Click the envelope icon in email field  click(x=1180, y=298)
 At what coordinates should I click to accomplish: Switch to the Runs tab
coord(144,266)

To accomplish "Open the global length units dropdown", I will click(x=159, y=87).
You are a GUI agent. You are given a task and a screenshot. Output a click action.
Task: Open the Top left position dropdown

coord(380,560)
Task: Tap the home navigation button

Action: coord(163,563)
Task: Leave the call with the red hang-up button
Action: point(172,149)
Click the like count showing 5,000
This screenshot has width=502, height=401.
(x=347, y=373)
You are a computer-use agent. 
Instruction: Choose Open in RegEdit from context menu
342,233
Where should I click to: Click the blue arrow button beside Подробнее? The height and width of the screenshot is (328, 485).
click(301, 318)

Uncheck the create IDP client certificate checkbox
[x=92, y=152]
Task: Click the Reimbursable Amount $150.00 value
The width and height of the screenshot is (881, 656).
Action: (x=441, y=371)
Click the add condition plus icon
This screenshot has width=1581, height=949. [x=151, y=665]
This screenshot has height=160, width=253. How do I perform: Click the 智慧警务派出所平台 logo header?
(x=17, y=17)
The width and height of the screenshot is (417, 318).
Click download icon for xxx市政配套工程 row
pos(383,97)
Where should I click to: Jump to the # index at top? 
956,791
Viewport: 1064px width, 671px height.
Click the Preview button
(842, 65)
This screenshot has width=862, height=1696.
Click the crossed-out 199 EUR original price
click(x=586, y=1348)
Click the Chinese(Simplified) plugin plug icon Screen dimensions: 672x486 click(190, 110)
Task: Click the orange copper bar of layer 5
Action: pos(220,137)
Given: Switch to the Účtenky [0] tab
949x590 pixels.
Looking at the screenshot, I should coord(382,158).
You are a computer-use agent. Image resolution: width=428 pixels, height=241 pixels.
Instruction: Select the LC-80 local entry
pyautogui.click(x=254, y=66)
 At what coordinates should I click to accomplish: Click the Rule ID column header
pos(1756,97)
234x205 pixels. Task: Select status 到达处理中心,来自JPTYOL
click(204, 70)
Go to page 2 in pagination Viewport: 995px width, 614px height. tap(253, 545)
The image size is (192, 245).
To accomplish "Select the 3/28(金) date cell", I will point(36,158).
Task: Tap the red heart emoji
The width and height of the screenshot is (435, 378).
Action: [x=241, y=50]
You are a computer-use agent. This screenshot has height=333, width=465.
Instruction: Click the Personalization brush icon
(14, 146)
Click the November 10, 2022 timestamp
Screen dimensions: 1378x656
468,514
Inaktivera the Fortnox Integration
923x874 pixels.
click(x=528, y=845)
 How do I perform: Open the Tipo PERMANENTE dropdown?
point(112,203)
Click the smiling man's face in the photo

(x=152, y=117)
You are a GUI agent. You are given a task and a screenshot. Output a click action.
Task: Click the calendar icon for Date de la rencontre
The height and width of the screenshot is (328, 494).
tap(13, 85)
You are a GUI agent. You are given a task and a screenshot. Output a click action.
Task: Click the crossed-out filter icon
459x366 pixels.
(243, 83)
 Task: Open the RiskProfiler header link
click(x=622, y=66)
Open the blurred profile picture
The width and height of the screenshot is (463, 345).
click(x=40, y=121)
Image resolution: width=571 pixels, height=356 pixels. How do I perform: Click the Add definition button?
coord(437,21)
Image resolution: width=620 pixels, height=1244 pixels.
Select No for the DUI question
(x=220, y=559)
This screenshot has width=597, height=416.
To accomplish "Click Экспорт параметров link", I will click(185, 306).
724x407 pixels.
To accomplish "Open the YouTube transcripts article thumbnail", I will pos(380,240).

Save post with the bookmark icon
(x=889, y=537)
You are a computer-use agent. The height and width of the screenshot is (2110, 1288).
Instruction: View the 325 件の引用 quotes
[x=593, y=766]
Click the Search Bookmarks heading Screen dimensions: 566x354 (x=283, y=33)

============================================================

▸ **The problem**
Copy out the listing from the line containing "Image resolution: width=571" through the end of the listing, both included, and swap every "screenshot" for "capture" without touching anything else.

▸ **Response to the exercise**
Image resolution: width=571 pixels, height=356 pixels. How do I perform: Click the Add definition button?
coord(437,21)
Image resolution: width=620 pixels, height=1244 pixels.
Select No for the DUI question
(x=220, y=559)
This capture has width=597, height=416.
To accomplish "Click Экспорт параметров link", I will click(185, 306).
724x407 pixels.
To accomplish "Open the YouTube transcripts article thumbnail", I will pos(380,240).

Save post with the bookmark icon
(x=889, y=537)
You are a computer-use agent. The height and width of the capture is (2110, 1288).
Instruction: View the 325 件の引用 quotes
[x=593, y=766]
Click the Search Bookmarks heading Screen dimensions: 566x354 (x=283, y=33)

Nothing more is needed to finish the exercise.